Além do Cidadão Kane

segunda-feira, 19 de abril de 2010

Colômbia: 2.000 cadáveres em cova comum

A maior cova comum do continente, com 2.000 cadáveres, encontrada na Colômbia, corre o risco de ser alterada pelo Estado que busca escondê-la
Azalea Robles

Tradução: Rosalvo Maciel

Recentemente na Colômbia se descobriu a maior cova comum da história contemporânea do continente americano, horrendo descobrimento que tem sido quase totalmente escondido pelos meios de comunicação da Colômbia e do mundo. A cova comum que contém os restos de pelo menos 2.000 pessoas está em La Macarena, departamento de Meta. Vários moradores, alertados pelas infiltrações putrefatas dos cadáveres nas águas de beber, já haviam denunciado a existência da cova em várias ocasiões durante 2009, havia sido em vão… pois a promotoria não investigava. Foi graças à perseverança dos familiares de desaparecidos e à visita de uma delegação de sindicalistas e parlamentares britânicos que investigava a situação de direitos humanos na Colômbia, em dezembro de 2009, que se conseguiu desvendar este horrendo crime perpetrado pelos agentes militares de um Estado que lhes garante impunidade.

Se trata da maior cova comum do continente: desde 2005 o Exército, acantonado nesta zona, vem enterrando ali milhares de pessoas, sepultadas sem nome.

Dois mil corpos em uma cova comum, esse é um assunto grave para o Estado Colombiano, mas seus meios de comunicação, e a mídia internacional, cúmplices do genocídio, se têm encarregado de mantê-la quase totalmente sob silêncio; quando para encontrar uma atrocidade parecida há que remontar-se às covas nazistas... Este silêncio midiático está sem duvida vinculado com os imensos recursos naturais da Colômbia, e aos mega-negócios que ali se geram com base nos massacres.

A Comissão Asturiana de direitos humanos, que visitou a Colômbia em janeiro de 2010, tem estado perguntando às autoridades sobre o caso… as respostas têm sido preocupantes: na promotoria, na procuradoria, no ministério do interior, na ONU... Todos pretendem evitar o tema, enquanto tratam de “manipular” a cova para minimizá-la; mas a delegação britânica já a constatou, e as mesmas autoridades reconheceram ao menos 2.000 cadáveres. Em dezembro “O prefeito, aliado ao governo, o denunciou também junto com o enterrador, mas depois as pressões oficiais levaram a lhes fazer "diminuir suas avaliações sobre o número de corpos NN…” A delegação asturiana tem denunciado a ostensiva vontade de alterar a cena do crime: “ninguém está protegendo o lugar. Ninguém está impedindo que se desfaçam as provas. “Que um trator possa entrar e voltar a misturar cadáveres anônimos, a tirá-los e levá-los a outro lugar” “solicitamos às instituições responsáveis do Governo e do Estado colombiano que implementem as medidas cautelares necessárias para assegurar as informações já registradas nos documentos oficiais, que tomem as medidas cautelares necessárias com o fim de assegurar o perímetro para prevenir a modificação do local, a exumação ilegal dos cadáveres e a destruição do material probatório que ali está(…) fundamental a criação de um Centro de Identificação Forense em La Macarena com o fim de chegar a individualização e a plena identificação dos cadáveres NN ali sepultados.”

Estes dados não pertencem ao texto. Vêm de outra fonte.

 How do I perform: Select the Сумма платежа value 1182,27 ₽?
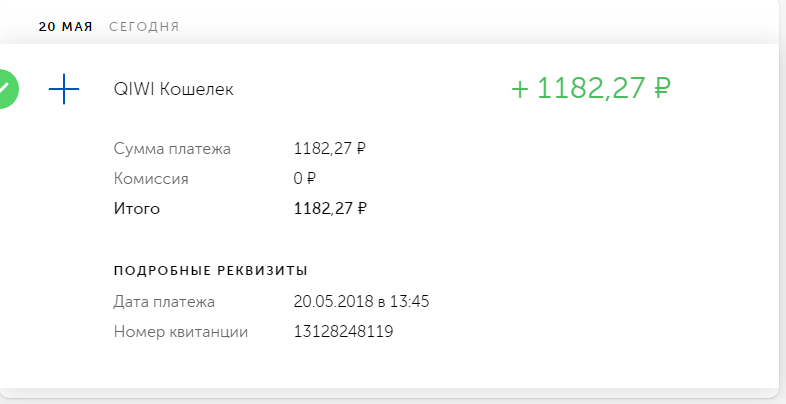pos(330,149)
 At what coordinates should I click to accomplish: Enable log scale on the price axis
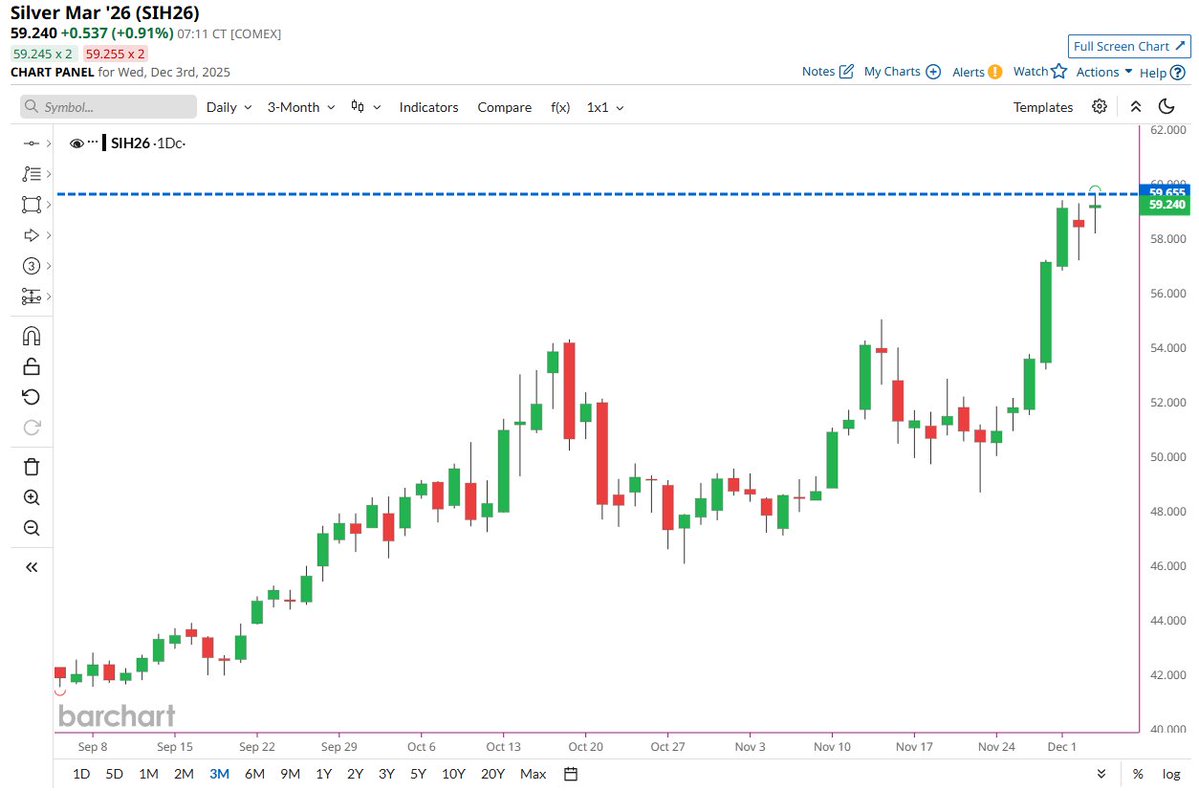[x=1170, y=773]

A Delegação Asturiana transmitiu às autoridades outra denúncia de genocídio e fossa comum, mas estas alegaram desconhecimento, e incapacidade operativa "há tantas fossas comuns em nosso país que..." A denuncia é sobre fatos no município de Argélia, Cauca: “Um "matador" de gente, onde as famílias não puderam ir buscar os corpos de seus desaparecidos, pois os paramilitares não as deixaram retornar as suas comunidades: expulsaram aos sobreviventes. As vítimas sobreviventes relataram: “havia gente amarrada as quais deixavam para que cães famintos fossem assassinando-as pouco a pouco.”

Na Colômbia, a Estratégia Paramilitar do Estado Colombiano, combinada com a ação de policiais e militares tem sido o instrumento de expansão de latifúndios. O Estado colombiano é o instrumento da oligarquia e das multinacionais para sua guerra classista contra a população, é quem garante do saque: a Estratégia Paramilitar se inscreve nessa lógica econômica.